Quarterbacks Wearing Number “12” Have Most Super Bowl Wins Than Any Other Number

DALLAS TX - FEBRUARY 07: Green Bay Packers quarterback Aaron Rodgers poses with the MVP trophy after speaking to the media during a press conference at Super Bowl XLV Media Center on February 7 2011 in Dallas Texas. (Photo by Streeter Lecka/Getty Images)

Rodgers did it in Green Bay, can McCoy do it in Cleveland?

If there is one thing that the Browns should absorb from Super Bowl XLV is should be that quarterbacks who wear the number twelve have gotten it done on the game's biggest stage. They've compiled 13 Super Bowl rings in just over twenty appearances in NFL history. Throw in all of the Terry Bradshaws, and the Tom Bradys, and you've got a class for the ages.

Okay, I don't know who I am trying to fool. Colt McCoy is nothing compared to those legends; at least, not yet anyways.

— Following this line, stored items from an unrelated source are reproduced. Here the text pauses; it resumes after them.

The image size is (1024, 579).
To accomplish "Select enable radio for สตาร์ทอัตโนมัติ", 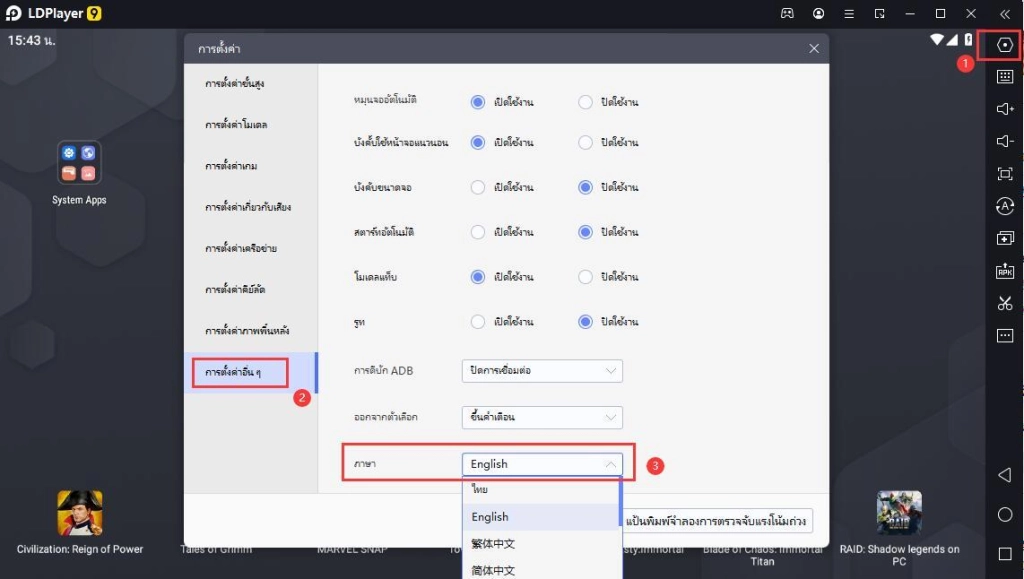I will tap(478, 232).
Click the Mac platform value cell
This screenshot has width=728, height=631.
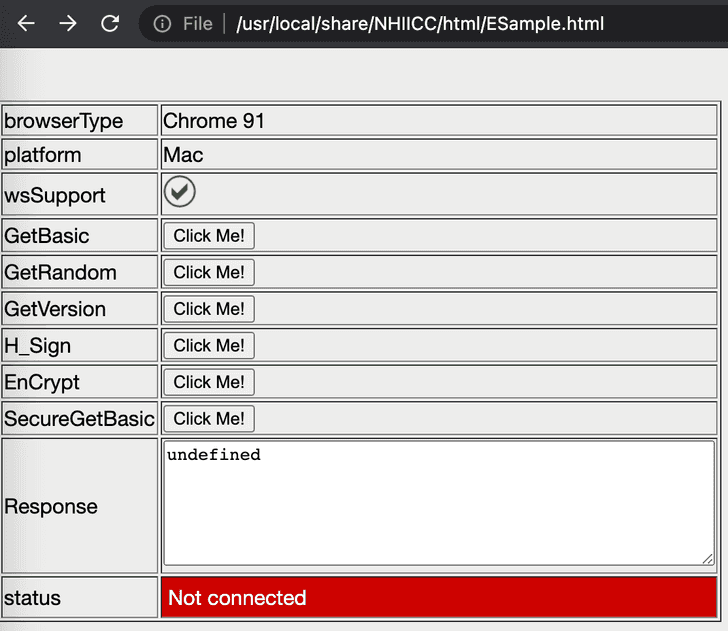(438, 155)
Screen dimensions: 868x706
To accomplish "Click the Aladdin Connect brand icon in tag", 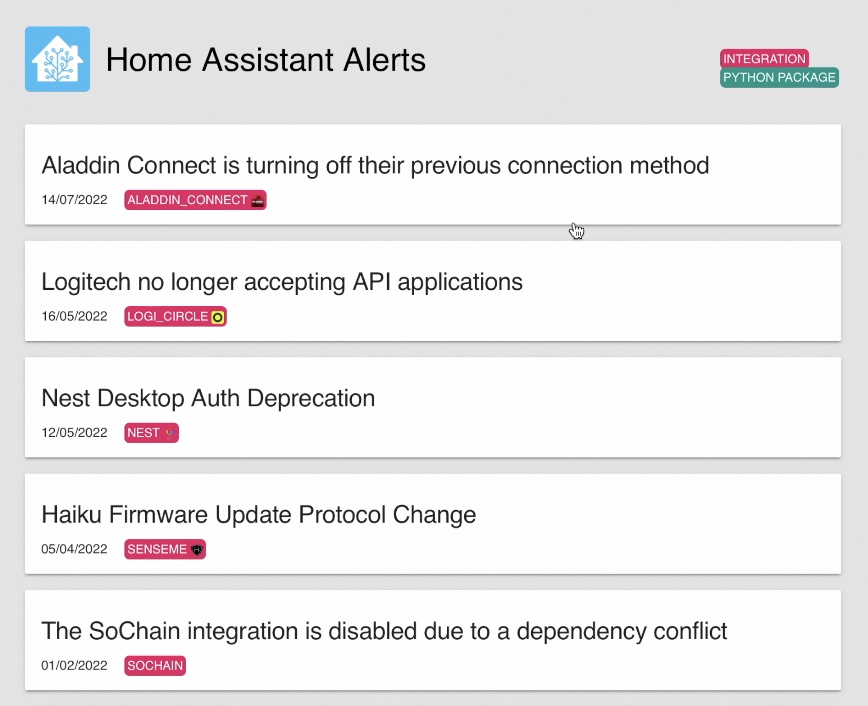I will (257, 200).
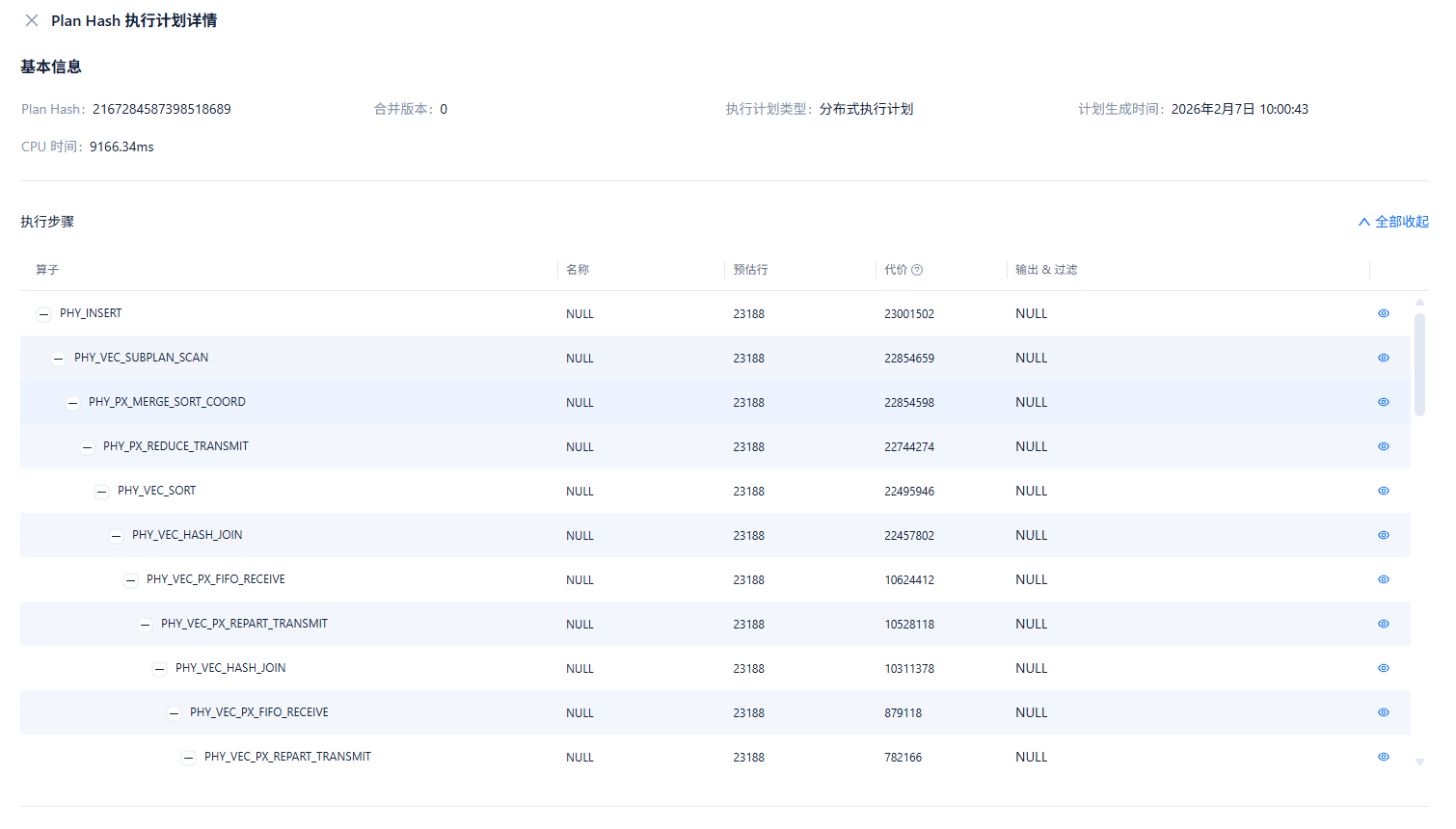This screenshot has width=1456, height=829.
Task: Click the 全部收起 collapse all link
Action: pyautogui.click(x=1393, y=222)
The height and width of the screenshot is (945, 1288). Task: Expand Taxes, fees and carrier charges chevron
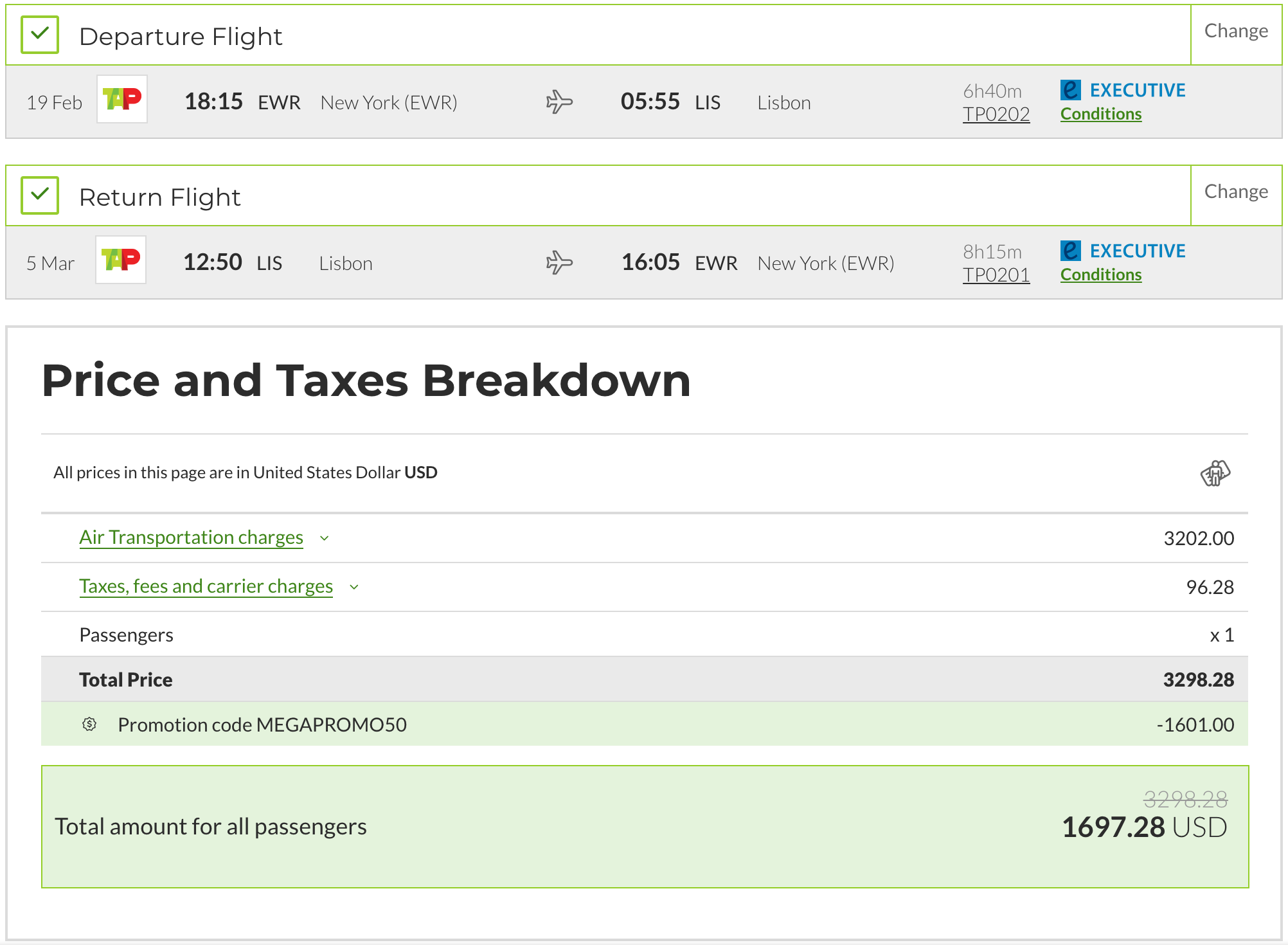(x=354, y=587)
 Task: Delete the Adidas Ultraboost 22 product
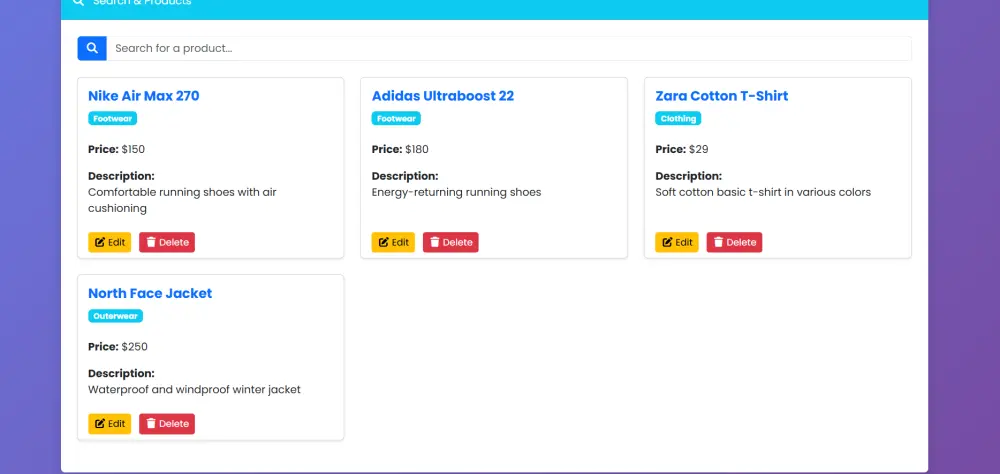coord(450,242)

But, if all goes well with the offensive philosophies of new head coach Pat Shurmur, the Browns could do exactly what Green Day did to send the Steelers packing. The Packers perfected it; the Browns just utilize it. Green Bay executed their blue-printed game plan right down the Steelers' throats, yet Pittsburgh still couldn't even slow them down. If you're a baseball fan, it's like hitting a Mariano Rivera cutter: You know it's coming, but you still can't hit it.

The shot gun formation is one that Browns fans will witness early and often in the beginning of the Shurmur era. It gave Pittsburgh issues in the Super Bowl, and Browns fans have no reason to believe it won't come again in the regular season of 2011. It was the scheme used in the 2002 AFC playoff match up against the Steelers, and got the Browns 33 points led by a second string quarterback in Kelly Holcomb. And those points were spread out over four quarters; which ideally is the way to go. But we'll take ‘em any way they come.

Thing is: Now that Green Bay did it in a juncture where everyone can see it, other teams will start to spread things out too; if they haven't already. The whole point behind the spread offense is to limit the effectiveness of the front seven; more specifically, the linebackers. 

The line-backing core of the Steel curtain may just be one of the most versatile units of any unit at any position in the NFL. They can do it all; blitz, stuff the run, pass rush, even cover receivers. Pittsburgh wishes they had corners who could cover that well. Truth is, they don't. And when that spread offense is shown pre-snap, they have no choice but to sub in their less potent secondary backups. That's where you go in for the kill as a quarterback, which will be McCoy's job come next season.

If you can recall back to 2008 when the New England Patriots went undefeated, and the buzz around town was that a blue print was needed to stop them, this is that exact case with the Steelers. The Giants executed their blue print vs. the Pats in Super Bowl XLII, Green Bay lit up Pittsburgh in Super Bowl XLV, there is no reason the Browns can't do the same come their matchup vs. a very hated rival.